Cowboy meets girl, part 2

The cowboy had disappeared into the crowded bar.

And I swear, something happened to my brain. I couldn’t hear the music. I couldn’t think straight. I couldn’t even move.

For my friends, the novelty had worn off and they were more than ready to go. And, if you didn’t know it, young college girls move in herds. And there was absolutely no way they were leaving me. Because I drove them there.

But also because they were my friends. And they were now thoroughly scared of country bars.

But I had to find him. I had to see him again. I had to ….. give him my number.

Now, I had never hardly had any boy ever call me. And I’d certainly never, ever given a boy my number. And I’d never given a cowboy I met in a bar before my number. And if my daughters ever do that, I’ll kill them.

Which is what my friends were probably thinking. Because they put it up to a vote.

It was decided, after much pleading and foot stomping on my part, that I could go find him and give him my number. But only if I took Tory with me. And she was from California. And tried to talk me out of it the whole time we looked for him.

We found him standing with his cowboy friends. I don’t know what came over me, but I walked right into the middle of the group and asked him if he wanted my number.

He was shocked speechless. It took him a minute. During which, I died a thousand times. But he finally recovered and said yes. He walked me out to his truck, where he had a pen and paper and wrote down my number.

Years later, my friends would tell me it was a good thing he drove a nice new truck. Because they were fully prepared to kidnap me and have my phone number changed if he drove something scary. (Little did we know that years later, I’d be plowing through the snow in a 1978 Ford one-ton, with no heat and a huge hole in the passenger floorboard, looking for a lost cow.)

It took him a week.
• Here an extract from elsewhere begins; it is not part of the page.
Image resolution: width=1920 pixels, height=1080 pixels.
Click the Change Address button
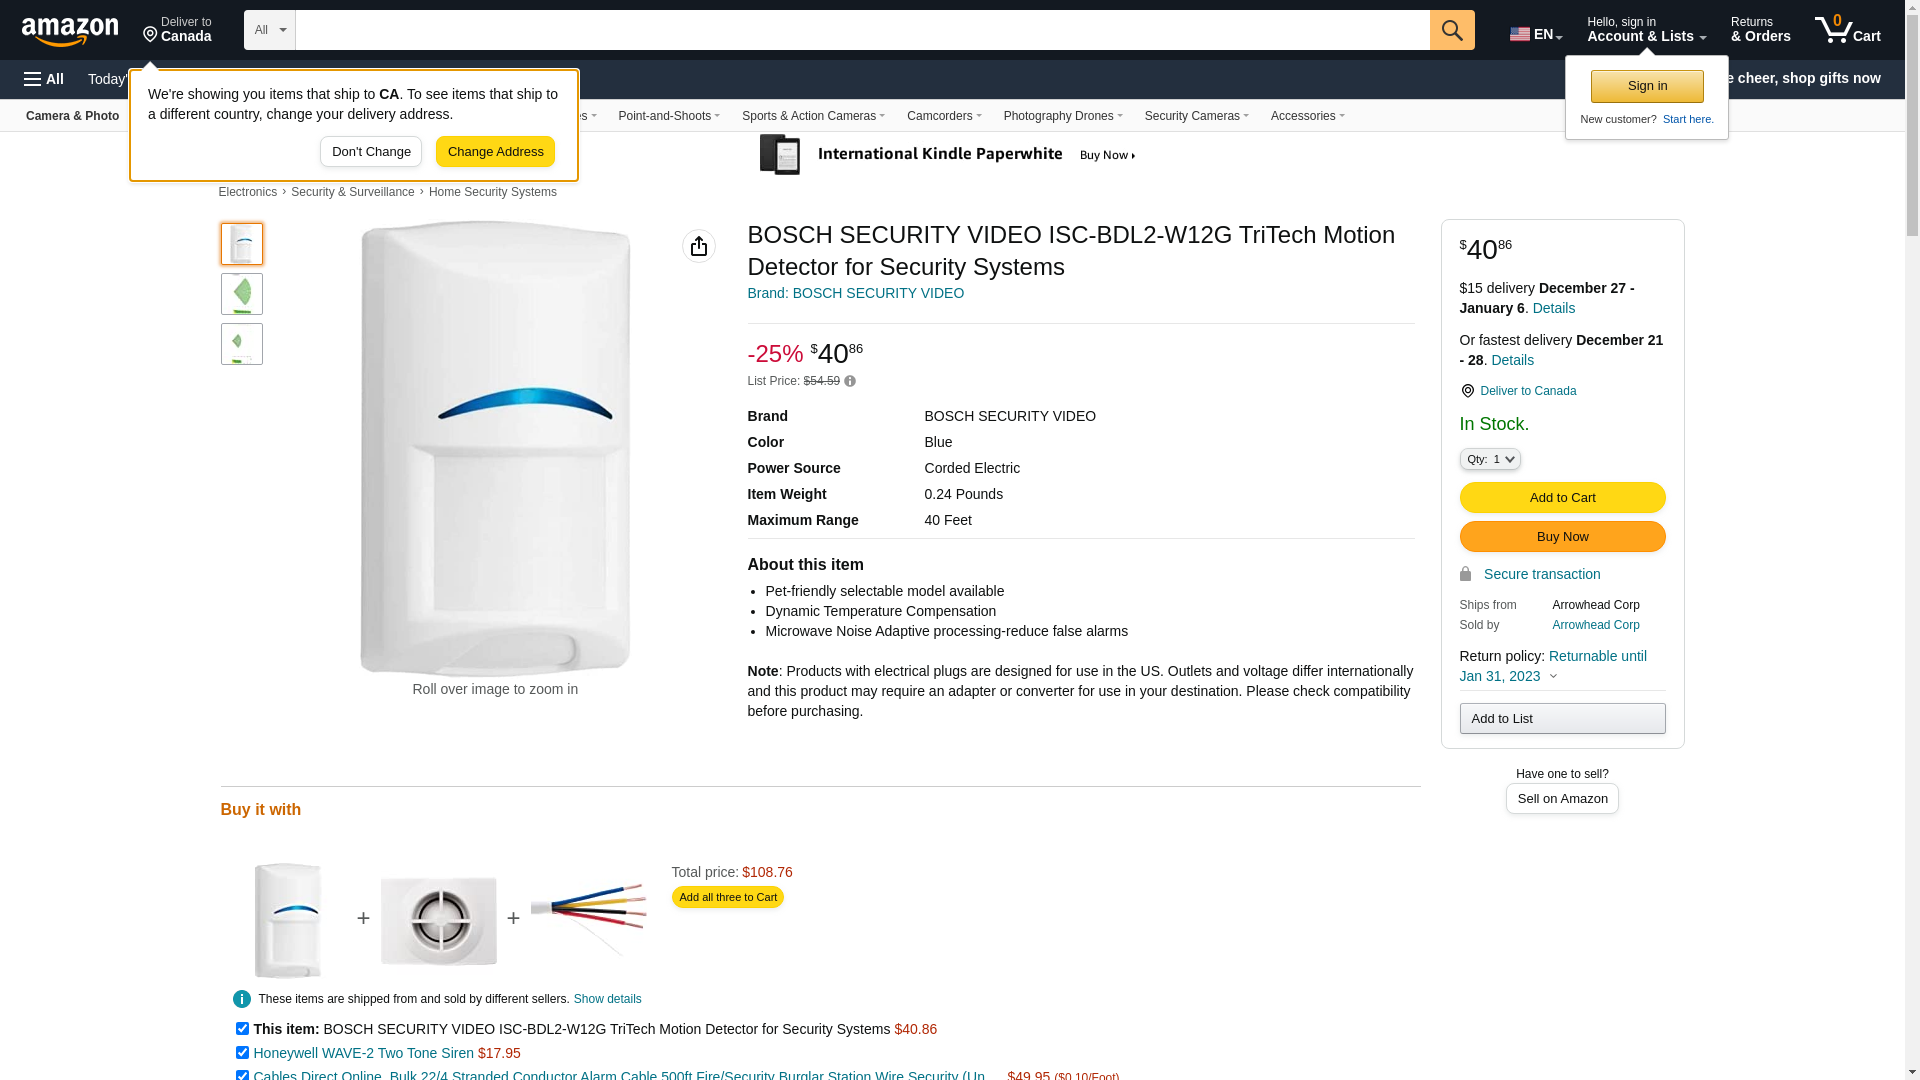tap(495, 152)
But he called.

And I wasn’t there.

So I called him.

And he wasn’t there.

Which went on and on for about a week. After leaving the fourth message, I started to feel a little foolish. I mean, every time I called him I would have to work myself up to it. And the second I would hear it ringing over the line, every thought would fly right out of my head. I actually was scared he would answer.

Finally, we both found ourselves next to a phone at the same time. We decided to go out on a Wednesday night after I finished up on a play I was working on at the time. So for three days, I was freaking out. What would I wear? What would I say? What would I do? Would I make a fool of myself?

And to be brutally honest, would I still think he was cute in the light of day? It was dark and smokey in that bar. Would I even recognize him?

On Wednesday night I was freaking out! To manage the stress, I ironed everything in my closet (that’s what I do to relieve stress. I even iron my socks.) It was almost time for him to pick me up. I carefully dressed in my favorite outfit — freshly ironed jeans, a lavender sweater and my brand new dr. martin sandles.

I went around the dorm at least six times asking everyone if they thought I looked okay. The answers were mixed, but girls can be brutally honest. And there was no time to dye my hair.

And I waited for the call from the front desk to let me know he was there to pick me up. And I was freaking out.